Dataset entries
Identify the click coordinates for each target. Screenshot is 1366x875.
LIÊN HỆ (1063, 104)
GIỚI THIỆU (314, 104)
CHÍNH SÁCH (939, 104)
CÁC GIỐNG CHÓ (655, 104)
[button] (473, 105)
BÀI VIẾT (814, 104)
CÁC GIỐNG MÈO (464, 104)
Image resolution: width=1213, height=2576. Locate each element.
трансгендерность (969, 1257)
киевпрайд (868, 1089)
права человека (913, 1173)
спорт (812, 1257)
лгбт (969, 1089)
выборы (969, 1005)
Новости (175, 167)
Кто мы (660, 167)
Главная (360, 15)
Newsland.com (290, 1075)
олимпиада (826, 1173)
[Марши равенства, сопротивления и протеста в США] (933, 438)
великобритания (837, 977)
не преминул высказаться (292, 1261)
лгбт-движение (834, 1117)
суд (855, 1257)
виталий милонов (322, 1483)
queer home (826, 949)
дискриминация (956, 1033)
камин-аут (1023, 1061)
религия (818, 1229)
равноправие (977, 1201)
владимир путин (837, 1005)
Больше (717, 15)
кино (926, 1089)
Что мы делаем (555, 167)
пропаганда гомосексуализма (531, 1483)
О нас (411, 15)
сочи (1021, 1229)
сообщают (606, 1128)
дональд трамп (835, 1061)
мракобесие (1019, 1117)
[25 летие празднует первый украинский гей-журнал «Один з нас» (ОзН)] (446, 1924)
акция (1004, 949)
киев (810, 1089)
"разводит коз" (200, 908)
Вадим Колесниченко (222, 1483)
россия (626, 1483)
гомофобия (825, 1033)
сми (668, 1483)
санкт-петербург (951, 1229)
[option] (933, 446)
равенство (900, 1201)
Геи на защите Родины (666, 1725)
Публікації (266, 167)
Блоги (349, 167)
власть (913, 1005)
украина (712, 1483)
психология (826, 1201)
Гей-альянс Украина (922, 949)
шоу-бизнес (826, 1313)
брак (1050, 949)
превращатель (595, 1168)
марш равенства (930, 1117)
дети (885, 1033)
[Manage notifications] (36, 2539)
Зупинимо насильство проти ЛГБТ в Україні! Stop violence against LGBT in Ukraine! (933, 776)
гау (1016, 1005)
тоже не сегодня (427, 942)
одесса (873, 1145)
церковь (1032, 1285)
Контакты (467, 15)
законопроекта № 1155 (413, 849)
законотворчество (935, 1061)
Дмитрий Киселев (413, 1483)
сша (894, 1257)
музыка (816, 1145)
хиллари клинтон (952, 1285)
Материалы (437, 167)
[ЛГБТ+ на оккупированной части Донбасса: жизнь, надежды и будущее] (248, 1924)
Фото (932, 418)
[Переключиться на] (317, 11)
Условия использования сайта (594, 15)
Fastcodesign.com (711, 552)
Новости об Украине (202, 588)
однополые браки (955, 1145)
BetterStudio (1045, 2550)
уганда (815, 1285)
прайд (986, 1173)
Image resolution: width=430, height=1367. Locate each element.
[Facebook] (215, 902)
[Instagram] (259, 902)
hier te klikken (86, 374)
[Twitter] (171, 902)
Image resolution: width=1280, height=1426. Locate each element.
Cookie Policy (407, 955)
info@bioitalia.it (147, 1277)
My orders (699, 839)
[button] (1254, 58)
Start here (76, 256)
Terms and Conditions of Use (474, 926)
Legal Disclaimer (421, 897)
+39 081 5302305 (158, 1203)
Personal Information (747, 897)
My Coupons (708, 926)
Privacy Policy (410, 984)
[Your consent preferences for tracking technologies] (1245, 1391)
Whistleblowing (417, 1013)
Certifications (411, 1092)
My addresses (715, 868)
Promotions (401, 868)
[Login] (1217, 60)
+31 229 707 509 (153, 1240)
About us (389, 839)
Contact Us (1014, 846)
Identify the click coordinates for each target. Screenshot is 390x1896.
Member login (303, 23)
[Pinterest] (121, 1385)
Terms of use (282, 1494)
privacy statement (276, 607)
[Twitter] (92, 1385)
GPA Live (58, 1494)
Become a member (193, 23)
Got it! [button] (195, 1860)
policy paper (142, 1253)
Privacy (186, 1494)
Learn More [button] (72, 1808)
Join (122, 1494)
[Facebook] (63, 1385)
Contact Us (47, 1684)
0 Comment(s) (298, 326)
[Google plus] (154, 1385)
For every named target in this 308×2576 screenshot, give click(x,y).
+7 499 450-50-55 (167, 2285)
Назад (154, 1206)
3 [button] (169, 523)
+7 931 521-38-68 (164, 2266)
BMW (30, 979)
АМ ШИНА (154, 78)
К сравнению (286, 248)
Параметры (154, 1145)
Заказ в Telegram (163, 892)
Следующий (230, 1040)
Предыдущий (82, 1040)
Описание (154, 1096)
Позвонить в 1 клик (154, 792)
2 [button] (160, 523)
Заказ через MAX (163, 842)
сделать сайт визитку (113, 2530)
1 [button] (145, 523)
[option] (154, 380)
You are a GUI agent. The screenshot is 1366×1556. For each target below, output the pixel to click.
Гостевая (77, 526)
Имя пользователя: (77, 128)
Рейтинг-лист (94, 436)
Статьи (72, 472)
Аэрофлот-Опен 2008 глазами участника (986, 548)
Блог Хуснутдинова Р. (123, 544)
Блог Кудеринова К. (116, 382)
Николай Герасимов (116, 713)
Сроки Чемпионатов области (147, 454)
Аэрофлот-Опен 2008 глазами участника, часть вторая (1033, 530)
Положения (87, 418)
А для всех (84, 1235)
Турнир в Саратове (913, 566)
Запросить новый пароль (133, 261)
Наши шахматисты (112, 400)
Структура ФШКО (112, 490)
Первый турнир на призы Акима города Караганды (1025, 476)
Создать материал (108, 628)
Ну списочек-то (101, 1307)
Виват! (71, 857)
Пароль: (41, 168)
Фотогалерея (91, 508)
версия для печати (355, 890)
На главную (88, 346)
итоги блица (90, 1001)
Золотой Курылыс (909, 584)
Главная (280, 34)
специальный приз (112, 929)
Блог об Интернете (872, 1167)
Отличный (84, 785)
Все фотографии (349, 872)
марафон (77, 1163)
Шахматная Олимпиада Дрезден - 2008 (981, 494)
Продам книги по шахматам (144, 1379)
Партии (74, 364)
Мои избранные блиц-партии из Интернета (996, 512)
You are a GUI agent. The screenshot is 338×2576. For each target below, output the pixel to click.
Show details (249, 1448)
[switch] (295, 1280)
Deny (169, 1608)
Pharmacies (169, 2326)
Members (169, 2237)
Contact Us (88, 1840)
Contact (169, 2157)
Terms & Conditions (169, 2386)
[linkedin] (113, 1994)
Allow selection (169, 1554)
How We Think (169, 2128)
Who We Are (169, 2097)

Try it: Restate word for word the lines of the data above, starting at the line containing "Позвонить в 1 клик (154, 792)" and ending at the line containing "Статьи (72, 472)", both included, and nothing more.

Answer space:
Позвонить в 1 клик (154, 792)
2 [button] (160, 523)
Заказ через MAX (163, 842)
сделать сайт визитку (113, 2530)
1 [button] (145, 523)
[option] (154, 380)
You are a GUI agent. The screenshot is 1366×1556. For each target below, output the pixel to click.
Гостевая (77, 526)
Имя пользователя: (77, 128)
Рейтинг-лист (94, 436)
Статьи (72, 472)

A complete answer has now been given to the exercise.